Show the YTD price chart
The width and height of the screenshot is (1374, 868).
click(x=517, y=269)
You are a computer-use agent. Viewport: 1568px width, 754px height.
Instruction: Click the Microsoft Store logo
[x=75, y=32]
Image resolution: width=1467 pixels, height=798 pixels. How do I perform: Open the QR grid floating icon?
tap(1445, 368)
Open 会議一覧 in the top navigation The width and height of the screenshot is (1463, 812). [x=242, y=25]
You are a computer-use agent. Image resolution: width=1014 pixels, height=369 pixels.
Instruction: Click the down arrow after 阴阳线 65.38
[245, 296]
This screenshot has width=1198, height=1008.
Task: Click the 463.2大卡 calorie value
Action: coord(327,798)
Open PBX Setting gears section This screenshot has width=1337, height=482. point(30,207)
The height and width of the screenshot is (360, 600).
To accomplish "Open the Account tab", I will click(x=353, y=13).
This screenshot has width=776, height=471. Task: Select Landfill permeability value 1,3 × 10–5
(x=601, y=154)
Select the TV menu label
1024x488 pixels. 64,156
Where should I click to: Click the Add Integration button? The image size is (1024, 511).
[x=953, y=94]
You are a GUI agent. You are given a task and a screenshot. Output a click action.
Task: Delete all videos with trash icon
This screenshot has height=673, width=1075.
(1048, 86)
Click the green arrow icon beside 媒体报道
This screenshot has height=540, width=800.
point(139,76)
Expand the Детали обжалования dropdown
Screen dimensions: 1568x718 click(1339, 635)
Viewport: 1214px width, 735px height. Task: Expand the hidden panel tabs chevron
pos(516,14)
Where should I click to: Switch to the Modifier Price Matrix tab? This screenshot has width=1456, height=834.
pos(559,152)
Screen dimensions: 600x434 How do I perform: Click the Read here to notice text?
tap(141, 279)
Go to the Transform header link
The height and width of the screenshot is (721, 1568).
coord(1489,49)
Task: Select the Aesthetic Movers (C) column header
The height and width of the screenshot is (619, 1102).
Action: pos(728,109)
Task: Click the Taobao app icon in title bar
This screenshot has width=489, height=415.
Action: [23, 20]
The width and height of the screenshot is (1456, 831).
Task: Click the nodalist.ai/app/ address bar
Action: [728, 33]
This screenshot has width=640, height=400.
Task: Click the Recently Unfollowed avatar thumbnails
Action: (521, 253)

════

요청 사항: 위의 모든 행에서 "Instruction"를 "Command"로 바꾸어 수정하고, 나머지 부분은 그대로 둔 채 행 전체를 다시 제시하십시오.

완성된 과제:
Show the YTD price chart
The width and height of the screenshot is (1374, 868).
click(x=517, y=269)
You are a computer-use agent. Viewport: 1568px width, 754px height.
Command: Click the Microsoft Store logo
[x=75, y=32]
Image resolution: width=1467 pixels, height=798 pixels. How do I perform: Open the QR grid floating icon?
tap(1445, 368)
Open 会議一覧 in the top navigation The width and height of the screenshot is (1463, 812). [x=242, y=25]
You are a computer-use agent. Image resolution: width=1014 pixels, height=369 pixels.
Command: Click the down arrow after 阴阳线 65.38
[245, 296]
This screenshot has width=1198, height=1008.
Task: Click the 463.2大卡 calorie value
Action: coord(327,798)
Open PBX Setting gears section This screenshot has width=1337, height=482. point(30,207)
The height and width of the screenshot is (360, 600).
To accomplish "Open the Account tab", I will click(x=353, y=13).
This screenshot has width=776, height=471. Task: Select Landfill permeability value 1,3 × 10–5
(x=601, y=154)
Select the TV menu label
1024x488 pixels. 64,156
Where should I click to: Click the Add Integration button? The image size is (1024, 511).
[x=953, y=94]
You are a GUI agent. You are given a task and a screenshot. Output a click action.
Task: Delete all videos with trash icon
This screenshot has height=673, width=1075.
(1048, 86)
Click the green arrow icon beside 媒体报道
This screenshot has height=540, width=800.
point(139,76)
Expand the Детали обжалования dropdown
Screen dimensions: 1568x718 click(1339, 635)
Viewport: 1214px width, 735px height. Task: Expand the hidden panel tabs chevron
pos(516,14)
Where should I click to: Switch to the Modifier Price Matrix tab? This screenshot has width=1456, height=834.
pos(559,152)
Screen dimensions: 600x434 How do I perform: Click the Read here to notice text?
tap(141, 279)
Go to the Transform header link
The height and width of the screenshot is (721, 1568).
coord(1489,49)
Task: Select the Aesthetic Movers (C) column header
The height and width of the screenshot is (619, 1102).
Action: pos(728,109)
Task: Click the Taobao app icon in title bar
This screenshot has width=489, height=415.
Action: [23, 20]
The width and height of the screenshot is (1456, 831).
Task: Click the nodalist.ai/app/ address bar
Action: [728, 33]
This screenshot has width=640, height=400.
Task: Click the Recently Unfollowed avatar thumbnails
Action: (521, 253)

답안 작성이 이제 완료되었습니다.